» WORK TO BE COMPLETED
Search the records for the word "circle" and pick out every line that has it.

(Dataset items)
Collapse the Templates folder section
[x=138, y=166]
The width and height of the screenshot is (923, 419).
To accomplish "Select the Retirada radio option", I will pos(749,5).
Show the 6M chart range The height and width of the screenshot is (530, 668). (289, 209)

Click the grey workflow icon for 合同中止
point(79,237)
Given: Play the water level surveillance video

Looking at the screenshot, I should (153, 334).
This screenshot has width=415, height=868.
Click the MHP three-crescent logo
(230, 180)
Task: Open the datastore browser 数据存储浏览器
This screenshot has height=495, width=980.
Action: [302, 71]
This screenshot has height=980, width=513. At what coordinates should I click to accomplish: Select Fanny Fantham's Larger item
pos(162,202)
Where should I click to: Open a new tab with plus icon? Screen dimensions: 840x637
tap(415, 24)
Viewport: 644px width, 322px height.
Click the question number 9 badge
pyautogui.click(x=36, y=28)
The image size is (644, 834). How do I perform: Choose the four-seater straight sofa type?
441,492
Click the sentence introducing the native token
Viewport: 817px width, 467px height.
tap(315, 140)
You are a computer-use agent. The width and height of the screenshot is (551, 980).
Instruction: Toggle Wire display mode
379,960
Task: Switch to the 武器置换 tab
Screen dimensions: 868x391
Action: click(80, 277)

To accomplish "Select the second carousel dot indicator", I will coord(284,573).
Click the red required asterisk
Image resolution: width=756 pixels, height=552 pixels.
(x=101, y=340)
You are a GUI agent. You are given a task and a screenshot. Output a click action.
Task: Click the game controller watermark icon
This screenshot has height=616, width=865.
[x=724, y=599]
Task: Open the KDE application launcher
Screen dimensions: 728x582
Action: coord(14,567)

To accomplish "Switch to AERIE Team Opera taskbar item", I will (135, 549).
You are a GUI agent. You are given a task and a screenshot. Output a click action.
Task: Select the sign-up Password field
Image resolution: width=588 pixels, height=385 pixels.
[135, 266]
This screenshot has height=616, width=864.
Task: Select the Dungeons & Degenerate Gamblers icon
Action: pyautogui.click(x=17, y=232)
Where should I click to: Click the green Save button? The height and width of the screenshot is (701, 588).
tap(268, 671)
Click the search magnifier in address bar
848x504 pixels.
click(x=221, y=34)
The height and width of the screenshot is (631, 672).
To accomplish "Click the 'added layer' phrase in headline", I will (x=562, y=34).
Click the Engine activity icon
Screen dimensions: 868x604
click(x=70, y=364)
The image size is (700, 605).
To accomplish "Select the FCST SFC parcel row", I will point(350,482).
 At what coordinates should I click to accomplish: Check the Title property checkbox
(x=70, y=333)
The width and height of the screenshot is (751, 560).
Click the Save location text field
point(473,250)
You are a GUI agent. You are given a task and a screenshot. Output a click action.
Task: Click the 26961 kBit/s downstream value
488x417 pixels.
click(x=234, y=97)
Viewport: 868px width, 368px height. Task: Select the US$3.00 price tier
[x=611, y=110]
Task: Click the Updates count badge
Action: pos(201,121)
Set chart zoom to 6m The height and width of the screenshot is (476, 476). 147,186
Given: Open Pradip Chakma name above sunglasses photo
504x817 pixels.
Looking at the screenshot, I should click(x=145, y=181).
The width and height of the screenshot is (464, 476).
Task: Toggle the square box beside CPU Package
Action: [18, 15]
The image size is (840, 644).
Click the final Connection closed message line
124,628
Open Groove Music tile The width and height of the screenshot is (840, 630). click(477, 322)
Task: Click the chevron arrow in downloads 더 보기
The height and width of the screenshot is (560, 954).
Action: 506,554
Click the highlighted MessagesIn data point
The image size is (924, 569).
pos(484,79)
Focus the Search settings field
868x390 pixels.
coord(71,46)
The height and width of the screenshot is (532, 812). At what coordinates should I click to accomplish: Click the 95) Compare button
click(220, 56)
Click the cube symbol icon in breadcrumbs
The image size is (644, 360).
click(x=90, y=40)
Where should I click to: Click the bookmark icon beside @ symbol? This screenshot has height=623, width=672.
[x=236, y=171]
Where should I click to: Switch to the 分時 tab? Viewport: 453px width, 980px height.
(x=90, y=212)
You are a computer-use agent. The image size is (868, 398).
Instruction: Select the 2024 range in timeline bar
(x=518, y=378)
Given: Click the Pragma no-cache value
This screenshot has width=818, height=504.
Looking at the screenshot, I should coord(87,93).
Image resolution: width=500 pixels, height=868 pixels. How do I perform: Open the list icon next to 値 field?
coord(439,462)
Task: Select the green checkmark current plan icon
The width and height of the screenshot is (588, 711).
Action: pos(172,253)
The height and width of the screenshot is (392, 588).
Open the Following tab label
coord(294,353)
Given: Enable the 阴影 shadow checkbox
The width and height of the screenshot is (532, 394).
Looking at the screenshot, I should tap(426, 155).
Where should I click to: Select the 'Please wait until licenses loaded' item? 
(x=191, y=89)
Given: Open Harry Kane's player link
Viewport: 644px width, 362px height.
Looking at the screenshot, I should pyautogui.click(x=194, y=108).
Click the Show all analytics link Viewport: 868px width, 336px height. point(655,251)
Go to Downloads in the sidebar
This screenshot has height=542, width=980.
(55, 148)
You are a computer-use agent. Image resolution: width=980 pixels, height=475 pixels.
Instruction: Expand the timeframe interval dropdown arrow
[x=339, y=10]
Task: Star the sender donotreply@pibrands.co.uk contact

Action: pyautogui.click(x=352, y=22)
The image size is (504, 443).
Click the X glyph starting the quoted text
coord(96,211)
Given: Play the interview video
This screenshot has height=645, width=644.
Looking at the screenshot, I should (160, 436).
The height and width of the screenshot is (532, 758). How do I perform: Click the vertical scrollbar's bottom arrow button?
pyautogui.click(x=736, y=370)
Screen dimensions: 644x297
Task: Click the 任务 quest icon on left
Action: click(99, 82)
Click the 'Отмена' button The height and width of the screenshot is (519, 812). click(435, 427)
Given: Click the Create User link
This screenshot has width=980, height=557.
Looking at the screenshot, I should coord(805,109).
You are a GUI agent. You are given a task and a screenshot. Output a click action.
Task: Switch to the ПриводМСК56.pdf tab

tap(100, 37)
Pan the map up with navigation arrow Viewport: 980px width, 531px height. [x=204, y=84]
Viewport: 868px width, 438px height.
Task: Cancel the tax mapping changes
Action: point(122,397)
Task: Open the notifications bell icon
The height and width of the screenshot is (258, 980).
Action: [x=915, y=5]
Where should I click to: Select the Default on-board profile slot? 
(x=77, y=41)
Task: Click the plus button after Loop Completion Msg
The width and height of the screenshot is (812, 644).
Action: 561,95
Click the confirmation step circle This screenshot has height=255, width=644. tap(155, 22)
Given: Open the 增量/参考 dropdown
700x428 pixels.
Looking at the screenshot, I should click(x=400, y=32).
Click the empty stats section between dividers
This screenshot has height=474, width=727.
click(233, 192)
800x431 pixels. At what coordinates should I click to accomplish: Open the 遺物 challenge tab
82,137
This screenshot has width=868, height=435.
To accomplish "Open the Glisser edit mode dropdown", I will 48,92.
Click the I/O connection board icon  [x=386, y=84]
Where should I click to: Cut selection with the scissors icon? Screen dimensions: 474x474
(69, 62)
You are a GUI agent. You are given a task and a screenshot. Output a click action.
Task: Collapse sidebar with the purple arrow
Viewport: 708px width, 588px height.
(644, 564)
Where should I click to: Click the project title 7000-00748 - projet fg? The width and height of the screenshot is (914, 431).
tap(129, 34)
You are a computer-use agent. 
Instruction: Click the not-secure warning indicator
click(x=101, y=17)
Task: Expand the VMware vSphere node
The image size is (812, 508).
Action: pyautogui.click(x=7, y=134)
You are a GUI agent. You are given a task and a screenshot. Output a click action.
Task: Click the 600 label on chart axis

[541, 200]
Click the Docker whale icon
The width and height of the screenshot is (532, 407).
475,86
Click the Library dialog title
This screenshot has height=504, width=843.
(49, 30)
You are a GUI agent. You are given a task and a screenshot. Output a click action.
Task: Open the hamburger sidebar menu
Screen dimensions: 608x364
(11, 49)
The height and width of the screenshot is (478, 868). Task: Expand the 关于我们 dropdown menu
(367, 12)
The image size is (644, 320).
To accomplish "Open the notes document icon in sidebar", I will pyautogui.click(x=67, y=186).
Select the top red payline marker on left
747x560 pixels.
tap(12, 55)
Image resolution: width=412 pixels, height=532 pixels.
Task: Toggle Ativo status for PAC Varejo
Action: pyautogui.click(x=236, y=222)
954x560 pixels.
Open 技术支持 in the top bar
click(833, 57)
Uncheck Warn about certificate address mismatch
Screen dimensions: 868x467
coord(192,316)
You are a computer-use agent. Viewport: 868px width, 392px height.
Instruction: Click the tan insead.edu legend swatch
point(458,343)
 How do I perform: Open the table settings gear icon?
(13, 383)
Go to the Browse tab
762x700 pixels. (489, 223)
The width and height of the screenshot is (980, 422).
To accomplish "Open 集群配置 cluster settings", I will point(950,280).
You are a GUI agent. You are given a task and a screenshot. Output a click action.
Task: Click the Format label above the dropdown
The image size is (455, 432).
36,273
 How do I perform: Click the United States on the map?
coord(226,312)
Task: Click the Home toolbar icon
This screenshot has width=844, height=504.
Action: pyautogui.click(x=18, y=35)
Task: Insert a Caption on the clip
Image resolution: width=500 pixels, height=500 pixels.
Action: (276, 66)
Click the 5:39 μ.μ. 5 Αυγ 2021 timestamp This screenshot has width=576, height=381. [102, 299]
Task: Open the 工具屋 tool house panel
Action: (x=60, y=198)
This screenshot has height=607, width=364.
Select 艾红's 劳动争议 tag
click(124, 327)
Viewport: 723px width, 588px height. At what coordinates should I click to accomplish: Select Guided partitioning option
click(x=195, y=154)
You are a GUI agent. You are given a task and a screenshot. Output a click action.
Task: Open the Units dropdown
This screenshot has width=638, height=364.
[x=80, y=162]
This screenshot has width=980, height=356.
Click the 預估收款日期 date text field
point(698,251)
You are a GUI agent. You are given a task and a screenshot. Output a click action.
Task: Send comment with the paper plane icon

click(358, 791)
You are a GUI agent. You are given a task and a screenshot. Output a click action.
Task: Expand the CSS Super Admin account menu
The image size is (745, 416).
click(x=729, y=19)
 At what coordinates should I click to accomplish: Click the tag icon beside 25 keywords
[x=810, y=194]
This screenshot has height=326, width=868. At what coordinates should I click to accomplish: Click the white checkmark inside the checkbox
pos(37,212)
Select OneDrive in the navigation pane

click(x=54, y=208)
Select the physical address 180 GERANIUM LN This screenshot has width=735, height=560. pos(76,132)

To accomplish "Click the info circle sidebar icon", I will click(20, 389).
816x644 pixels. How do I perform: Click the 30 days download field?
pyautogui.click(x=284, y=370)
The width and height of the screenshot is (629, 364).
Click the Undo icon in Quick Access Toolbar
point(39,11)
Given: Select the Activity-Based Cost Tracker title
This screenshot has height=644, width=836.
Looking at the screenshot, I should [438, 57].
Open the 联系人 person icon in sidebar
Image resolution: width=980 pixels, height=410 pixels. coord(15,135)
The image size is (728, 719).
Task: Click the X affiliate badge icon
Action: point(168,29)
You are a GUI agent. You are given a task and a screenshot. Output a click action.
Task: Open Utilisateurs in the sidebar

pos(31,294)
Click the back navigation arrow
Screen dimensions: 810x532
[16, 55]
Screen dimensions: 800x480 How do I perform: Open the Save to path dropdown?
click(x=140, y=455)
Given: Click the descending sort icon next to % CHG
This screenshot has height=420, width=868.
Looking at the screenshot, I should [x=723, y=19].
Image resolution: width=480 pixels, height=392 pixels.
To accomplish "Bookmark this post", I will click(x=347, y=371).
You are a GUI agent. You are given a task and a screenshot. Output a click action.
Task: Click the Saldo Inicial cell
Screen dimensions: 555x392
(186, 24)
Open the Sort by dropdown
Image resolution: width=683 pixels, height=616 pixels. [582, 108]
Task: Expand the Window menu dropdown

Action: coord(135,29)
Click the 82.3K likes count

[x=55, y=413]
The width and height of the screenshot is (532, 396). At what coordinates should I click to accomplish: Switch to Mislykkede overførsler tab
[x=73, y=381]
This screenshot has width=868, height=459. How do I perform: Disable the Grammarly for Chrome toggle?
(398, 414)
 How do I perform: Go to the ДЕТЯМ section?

» ANSWER SPACE
Click the confirmation step circle This screenshot has height=255, width=644. tap(155, 22)
To accomplish "Click the info circle sidebar icon", I will click(20, 389).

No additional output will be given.